EXERCISE DESCRIPTION
Where a line of the material includes the string "pixels", copy that line.
Segment Start: RAW DATA
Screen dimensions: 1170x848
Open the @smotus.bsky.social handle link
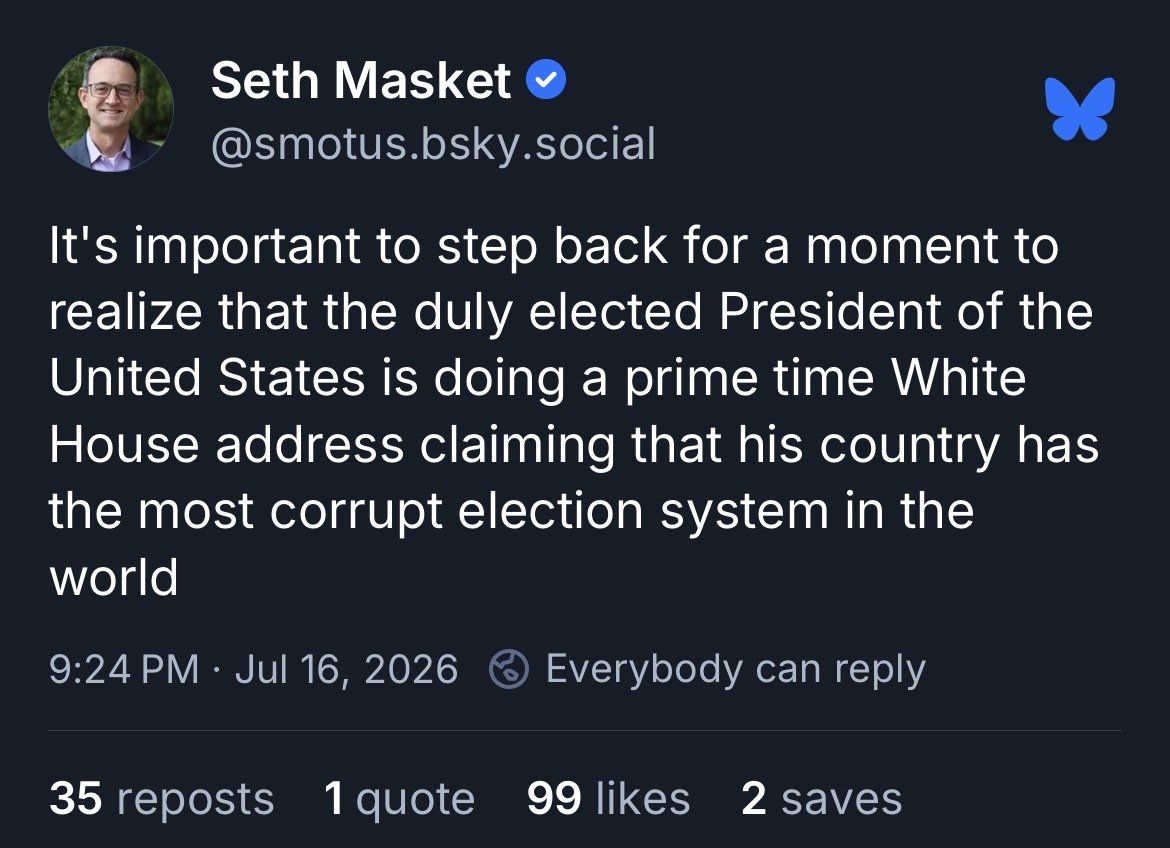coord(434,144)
Segment End: RAW DATA
Segment Start: RAW DATA
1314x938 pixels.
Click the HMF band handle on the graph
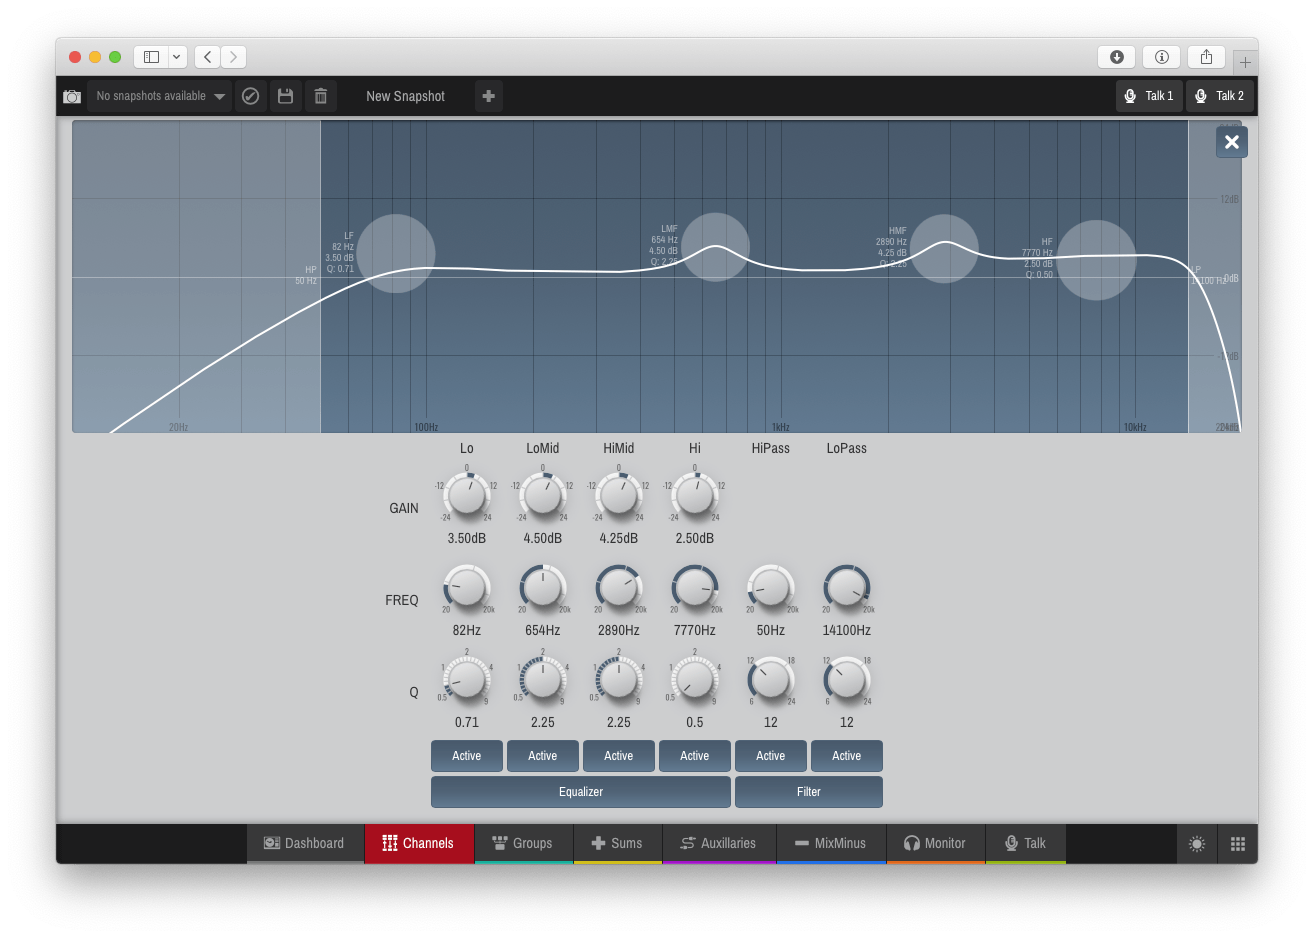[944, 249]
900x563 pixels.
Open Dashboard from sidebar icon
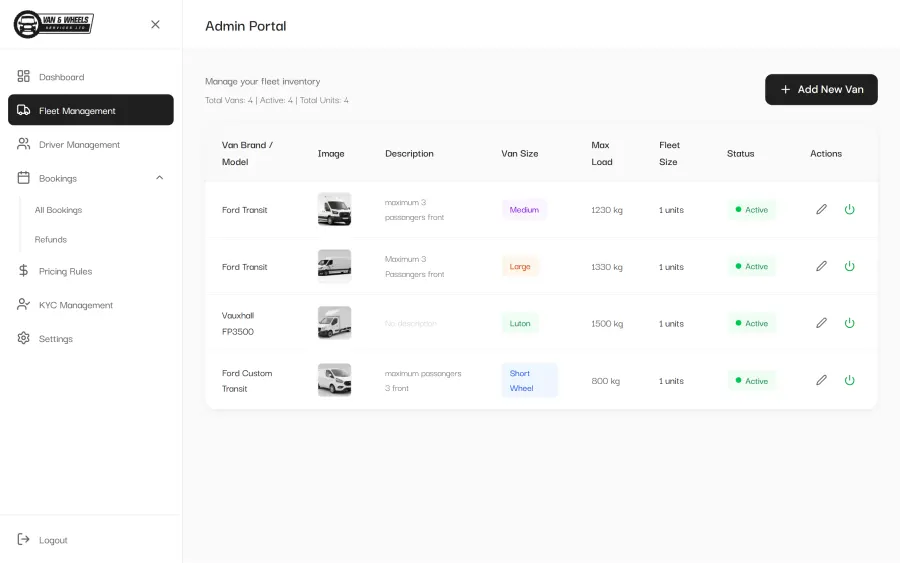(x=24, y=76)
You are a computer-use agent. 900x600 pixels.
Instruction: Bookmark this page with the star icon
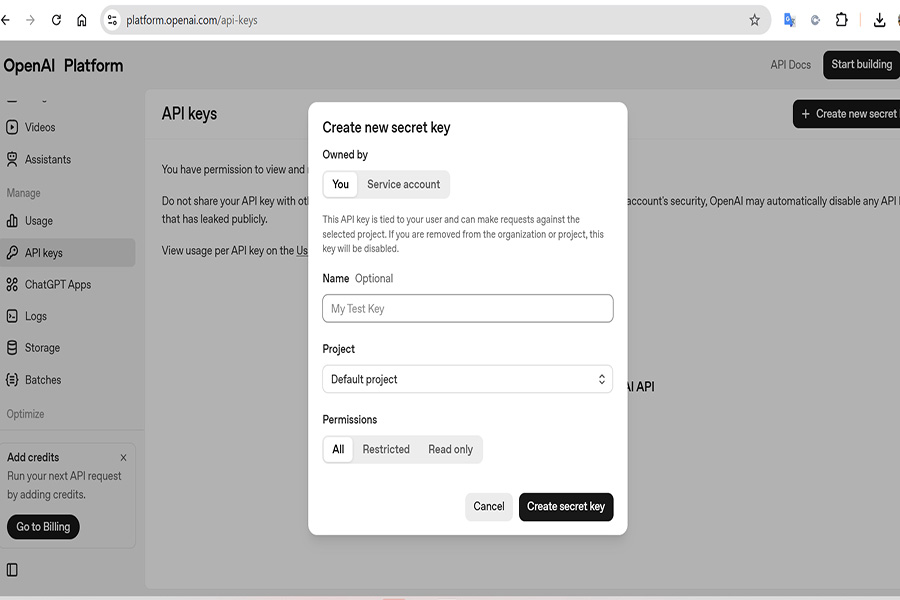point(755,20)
Segment End: RAW DATA
ANSWER TO THIS TASK
1314x938 pixels.
900x563 pixels.
You are a computer-use agent. 900x600 pixels.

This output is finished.